Processar se tornou um bom negócio. E uma arma. Sujeito está em casa, cansado do Leandro Utzig na tevê, decide: está na hora de ganhar um dinheiro fácil. Então processa. Quem o chamou pelo apelido, o vizinho que confirmou seu nome pro carteiro, o cão que fez xixi no jardim ou todo o time do Internacional enquanto consumidor. Fácil. Há, também, quem precise ameaçar, afastar, tentar encobrir ou fazer calar, aí esbraveja, eu processo! Não me conserto e não encaro, mas processo. Virou moda. Assim como repassar culpa. Outra moda. A praça está destruída? Coisa dos pombos. Ah, nem os pombos iam mais lá? Então foram as toupeiras. As toupeiras vez em quando invadem as praças. E destróem pombo, praça, tudo. Se não cuidar, acabam com a cidade inteira. Toupeiras são terríveis!Dia desses, um jornal eletrônico de notícias ímpares noticiou que um prefeito, por aí, decidiu processar São Pedro. Tanta chuva, tanto prejuízo em sua cidade, o que o homem lá em cima estava pensando? Que ele ia pagar a conta sozinho? Com essa carga tributária tão ínfima, que mal dá para quitar os favores de campanha? Alagamentos, enchentes, ruas interditadas, casas destruídas, gente sem ter para onde ir, tudo isso só no dele? De mais a mais, havia um decreto na cidade proibindo chover mais que o permitido. São Pedro não leu? Aquele caos não era culpa dele, não era mesmo. Processou.

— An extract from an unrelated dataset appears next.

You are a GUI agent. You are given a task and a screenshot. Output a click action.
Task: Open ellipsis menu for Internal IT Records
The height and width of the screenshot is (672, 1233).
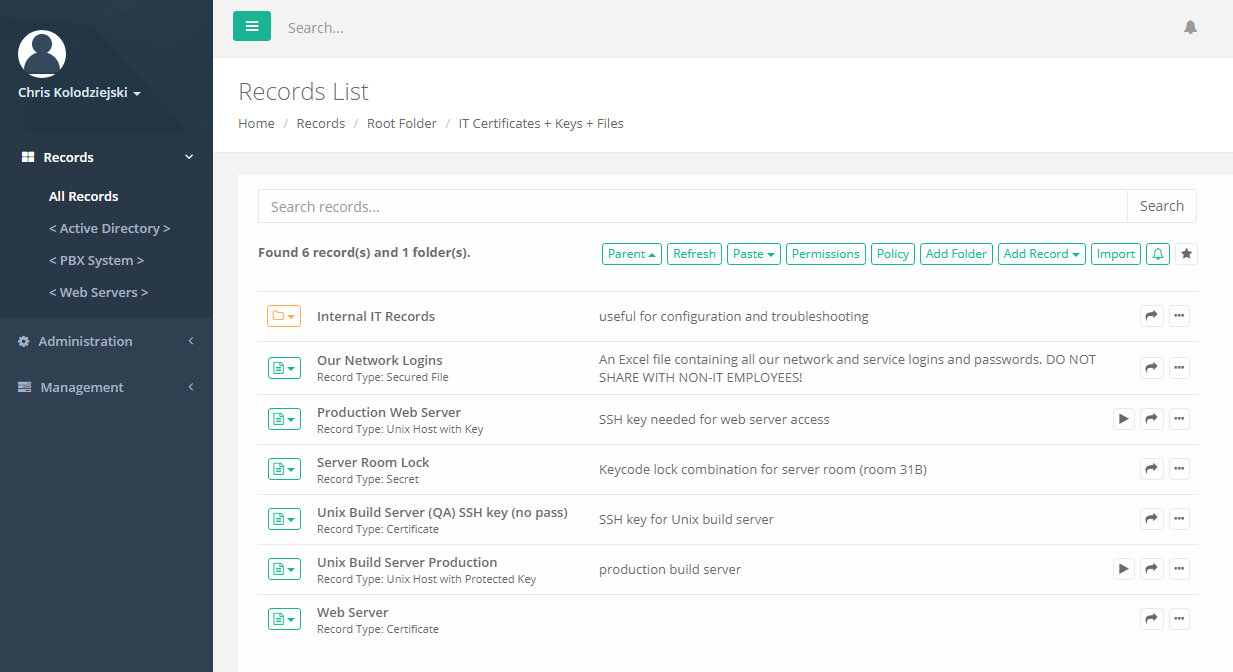tap(1179, 316)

Fiquei imaginando o caso. Abuso de autoridade? Favorecimento? Desvio público de tormentas? Alguma ligação com o Sarney? Não sei onde enquadrariam o santo. A defesa alegaria estrito cumprimento do dever legal - mandar chuva sobre os mortais - e traria São Jorge como testemunha, aproveitando as comemorações da chegada do homem à lua. Pobre é da Promotoria. Eu ficaria com medo de, depois, ser dispensado para o andar de baixo, sem argumentos. Se bem que, se fosse por medo de represália, não havia mais Promotor. E São Pedro, é claro, não viria para o julgamento. Seria condenado à revelia. Rá! Aí que eu quero ver. Quem vai buscá-lo lá em cima? Quem?
Toupeiras, talvez. Toupeiras sempre se metem onde não são chamadas. Ruim é que nós, sempre nós, é que pagamos o preço dos rombos que elas deixam.